中高年従業員には中高年従業員の「強み」と「弱み」があり、若手従業員には若手従業員の「強み」と「弱み」があるというだけのことです。お互いの「強み」を活かして、お互いの「弱み」を補い合って、会社の利益を最大化させて、個々人への分配を最大化させることだけを、考えるべきです。

間違っても、「自分の地位や立場を守るためであれば、たとえ会社の利益を最大化させることができずに、個々人(もちろん自分も含む)への分配が少なくなったとしても構わない」などと考えるべきではありません。

8. 働かないことは自由だが、足を引っ張ることだけは許してはならない

ベーシックインカムを導入すれば「働かなくても生きていける社会」になります。そのような社会になれば、当然、働かないで生活をする人たちが出てきます。しかし、それはその人の自由ですので、責めるべきではありません。

「働かないこと」自体は、決して悪いことではありません。
意図的に他人の足を引っ張るようなマネさえしなければ、社会全体の利益の最大化を阻害することはなく、社会の発展を妨げることもないからです。働きたくない人たちに、無理に働いてもらう必要はありません。

別に突き放しているわけではありません。現在は「働かなければ生きていけない社会」です。そのために誰もが自分の仕事や立場を守ろうとして、人間関係がギクシャクして、「こんな人間関係は嫌だ……もう働きたくない……」という人たちが増えているだけなのです。「働かなくても生きていける社会」にしてしまえば、人間関係は落ち着いたものになりますので、今現在、働きたくないと思っている人たちの大半は、「自分の得意分野で、自分のできる範囲で社会貢献をしよう!」と思うようになります。

私たちが絶対に許してはならないのは「(意図的に)他人の足を引っ張ること」だけです。

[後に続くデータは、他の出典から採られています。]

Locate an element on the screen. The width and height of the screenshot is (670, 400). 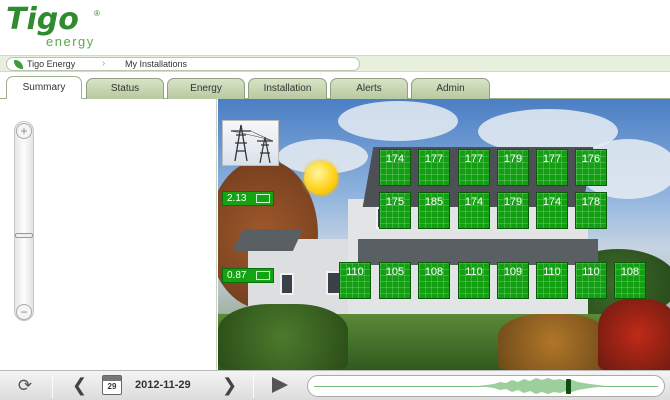
lower-power-readout: 0.87 is located at coordinates (248, 276).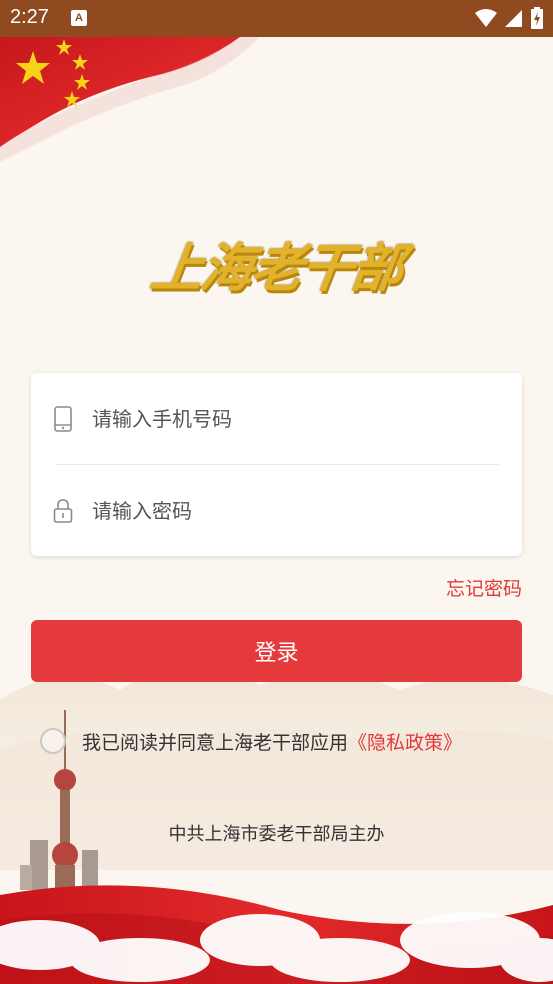 The height and width of the screenshot is (984, 553). What do you see at coordinates (276, 651) in the screenshot?
I see `login-button: 登录` at bounding box center [276, 651]. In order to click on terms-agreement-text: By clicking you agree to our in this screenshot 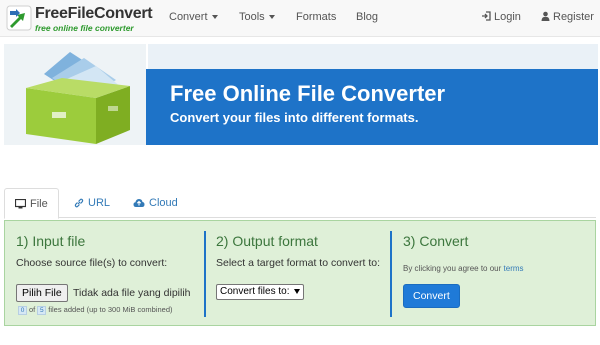, I will do `click(452, 268)`.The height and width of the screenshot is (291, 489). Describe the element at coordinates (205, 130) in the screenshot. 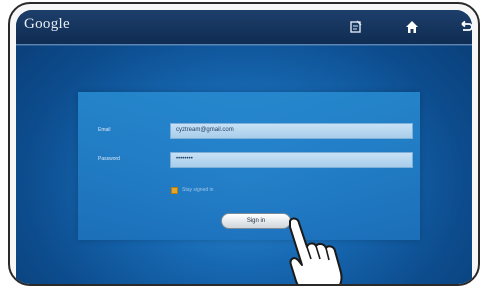

I see `email-value: cyztream@gmail.com` at that location.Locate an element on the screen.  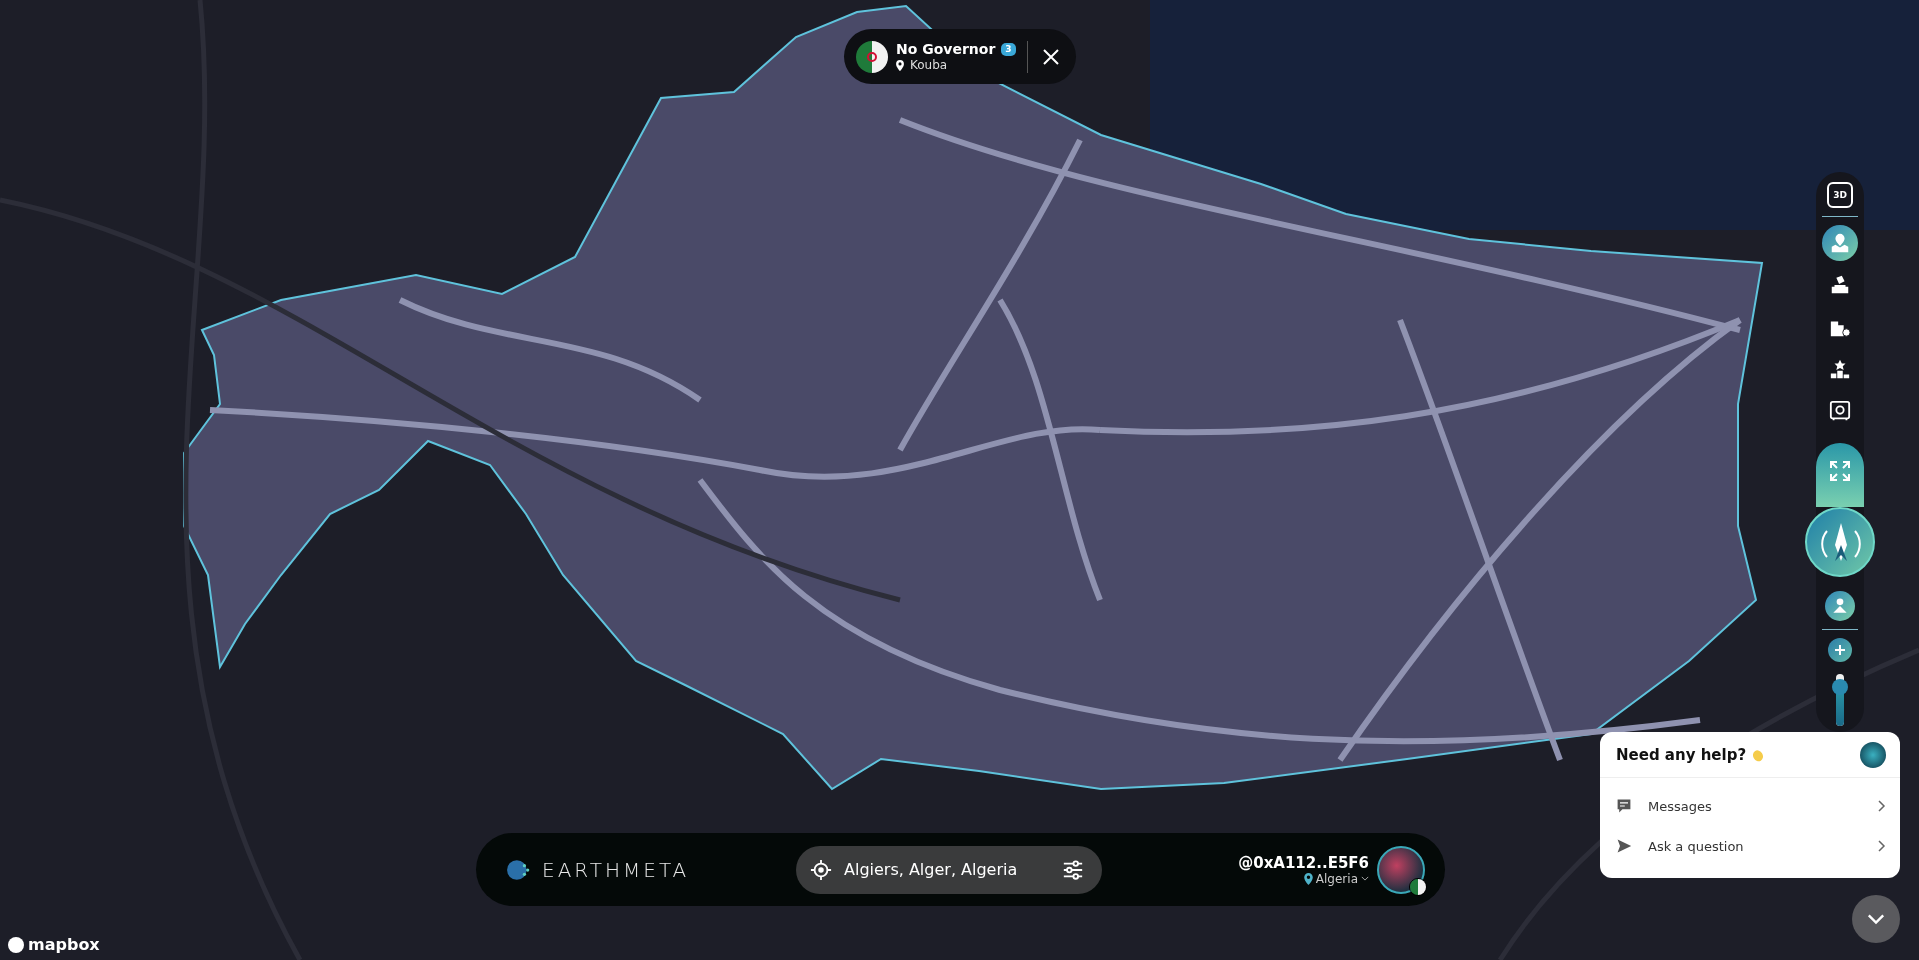
globe-logo-icon is located at coordinates (1873, 754).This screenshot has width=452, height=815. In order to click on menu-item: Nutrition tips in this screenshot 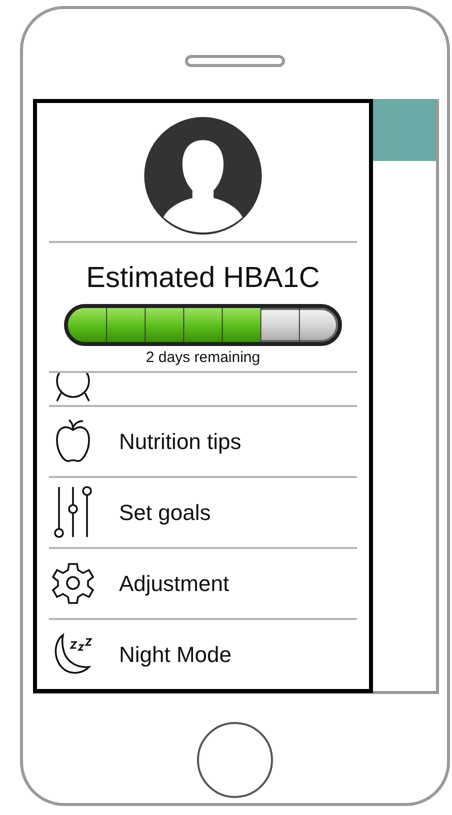, I will do `click(203, 441)`.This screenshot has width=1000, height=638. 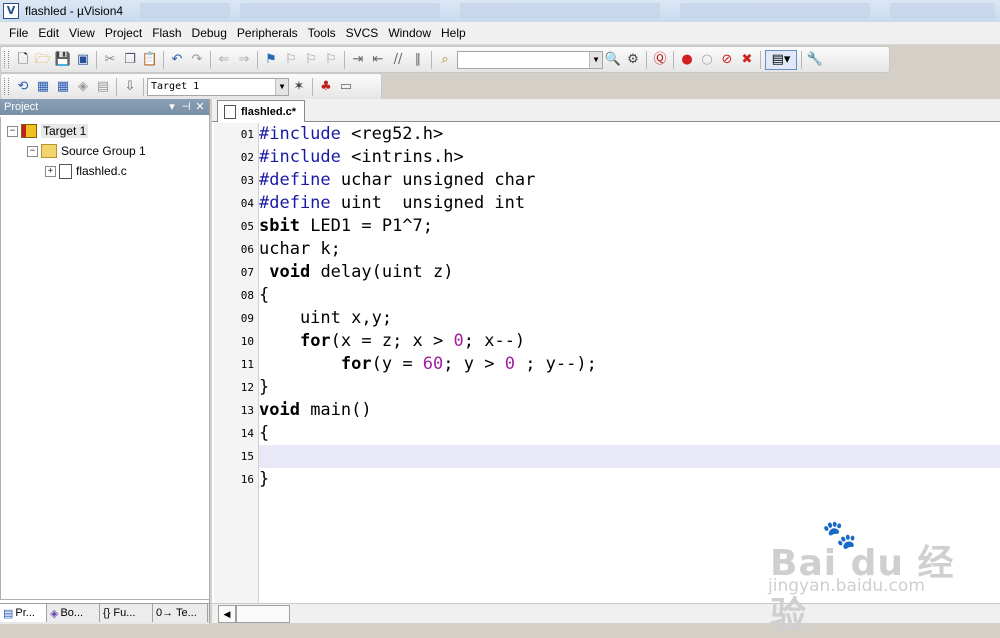 What do you see at coordinates (16, 33) in the screenshot?
I see `menu-file: File` at bounding box center [16, 33]. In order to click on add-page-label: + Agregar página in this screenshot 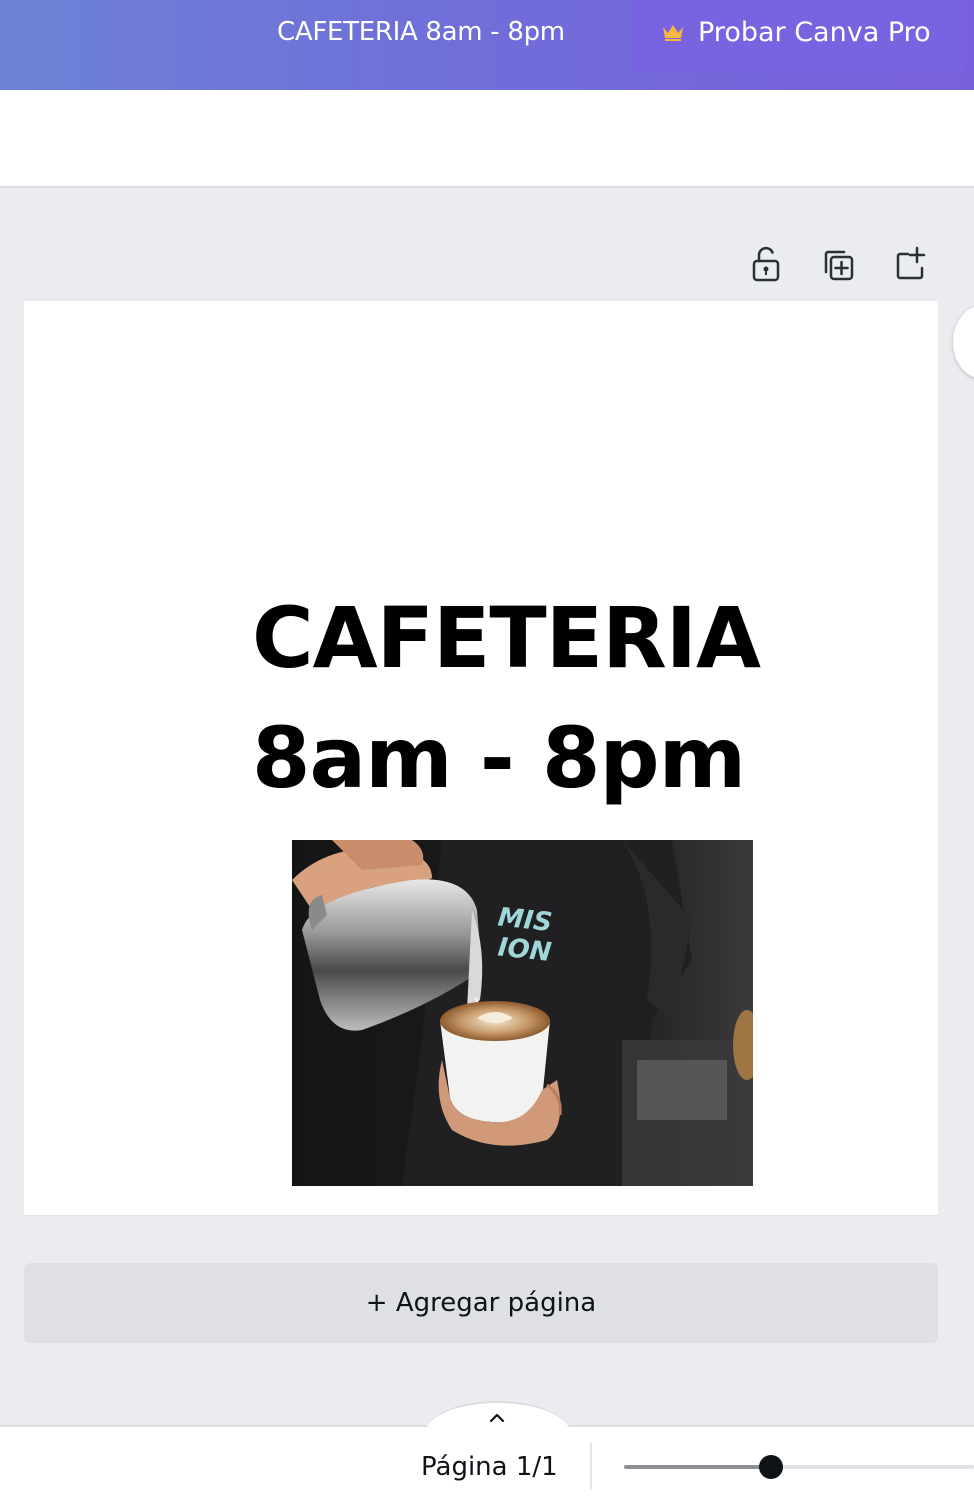, I will do `click(481, 1303)`.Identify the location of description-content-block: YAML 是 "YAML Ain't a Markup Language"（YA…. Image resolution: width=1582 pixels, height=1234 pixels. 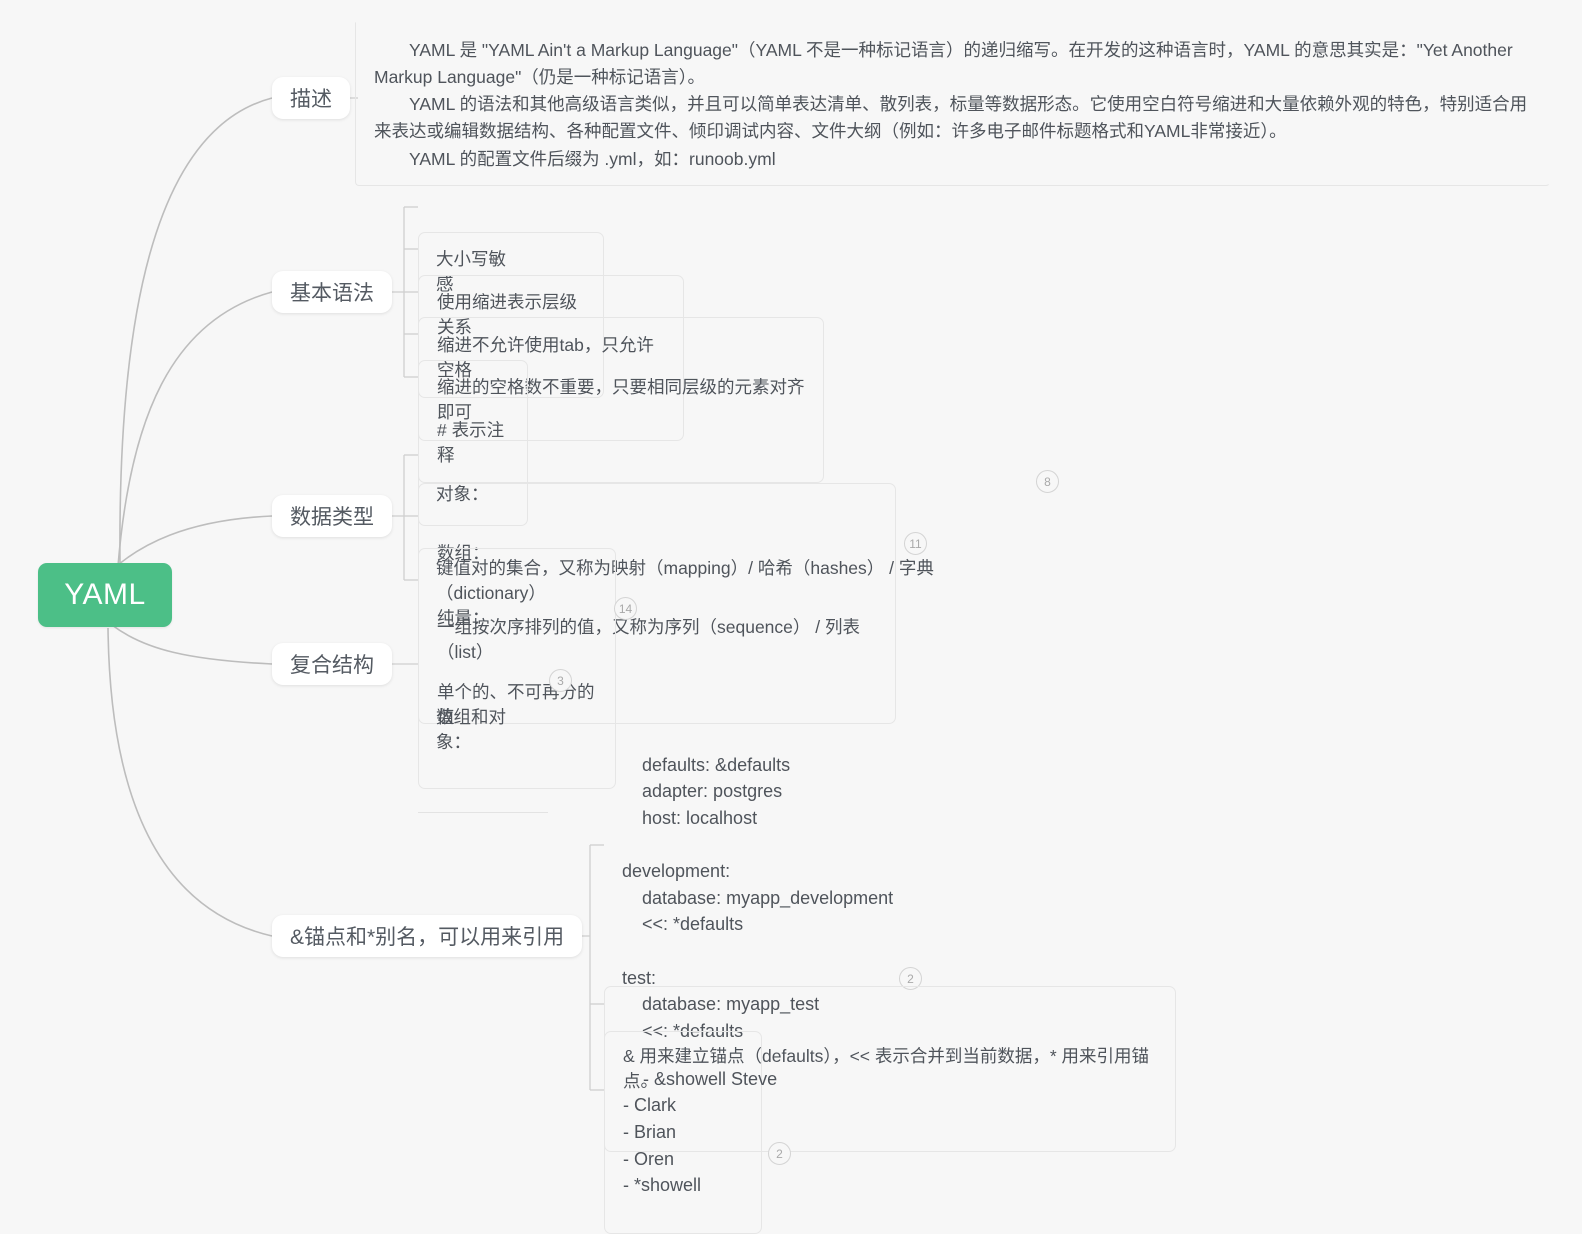
(952, 104).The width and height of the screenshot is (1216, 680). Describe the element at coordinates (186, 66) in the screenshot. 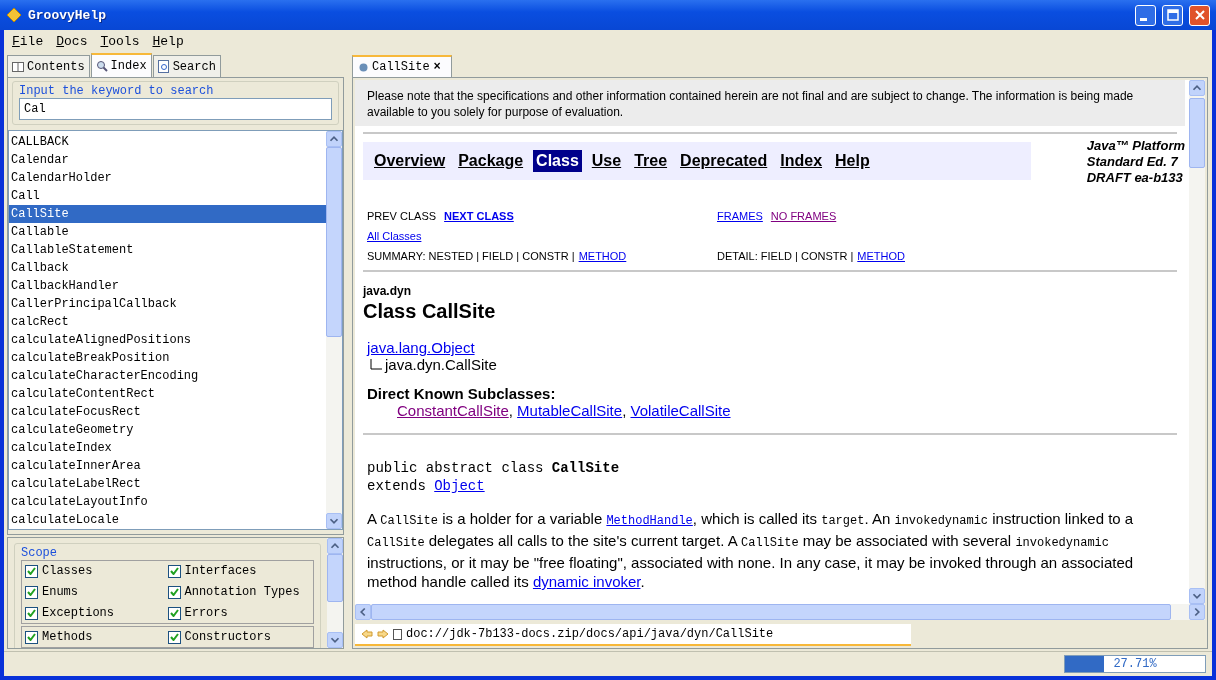

I see `tab: Search` at that location.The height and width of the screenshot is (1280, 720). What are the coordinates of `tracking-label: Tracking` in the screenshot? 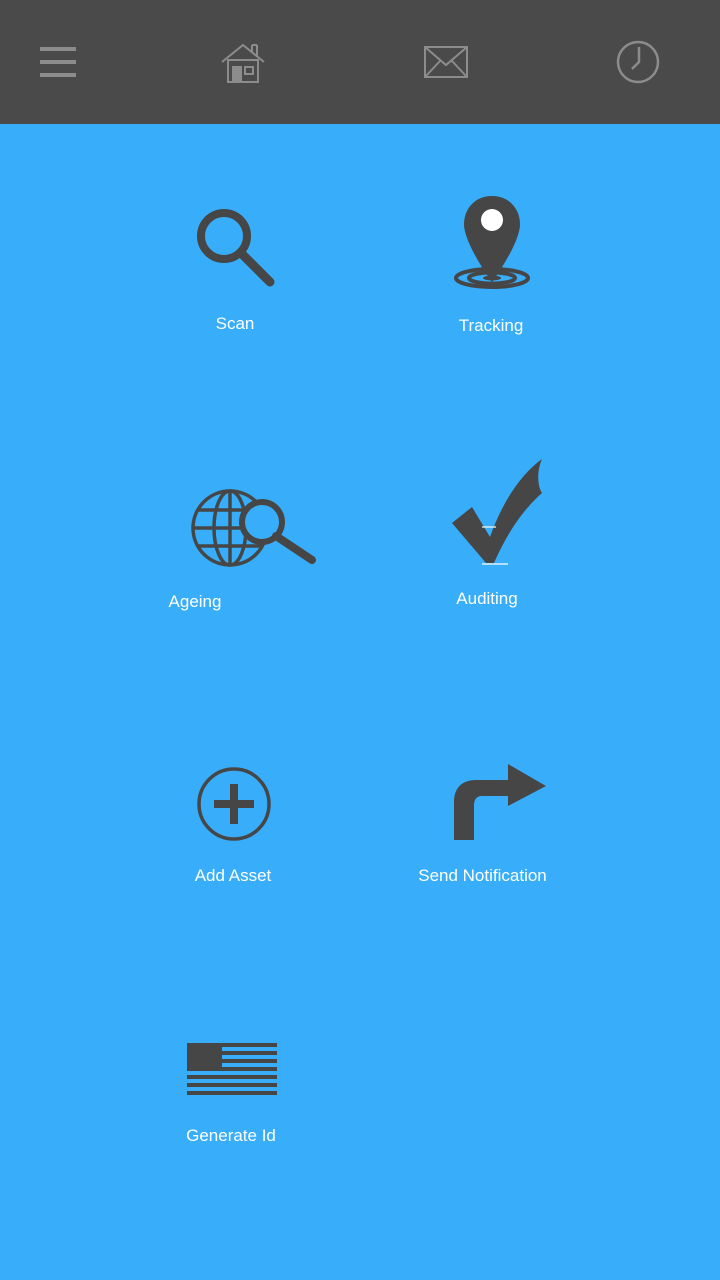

社会全体の利益の最大化を阻害し、社会の発展を妨げるからです。誰かが何かしら「小さな社会貢献」をしようとしているところを、他の誰かが邪魔をしたとします。このときの社会的損失は計り知れません。「小さな社会貢献」が積み重なって、アイデアがアイデアを呼んで、やがては「大きな社会貢献」になります。「誰かの小さな社会貢献」の邪魔をした人がいたばかりに、「誰かの大きな社会貢献」によって得られたはずの恩恵を、私たち全員が受けることができなくなるかもしれないのです。

たとえ働いていなくても、意図的に他人の足を引っ張りさえしなければ、それはその人の自由です。しかし、たとえ働いていたとしても、意図的に他人の足を引っ張るようであれば、その人の行為を絶対に許すべきではありません。

どうして他人の足を引っ張る人が存在するのか? 
その原因の大半は、現在の社会が「働かなければ生きていけない社会」であるためです。「他人の邪魔をしてでも、自分の職を守らなければならない……」といった人たちがたくさんいるのも、残念なことではありますが、仕方がないことなのです。

そういった人たちをなくすには、ベーシックインカムを導入して、「働かなくても生きていける社会」を実現するしかないのです。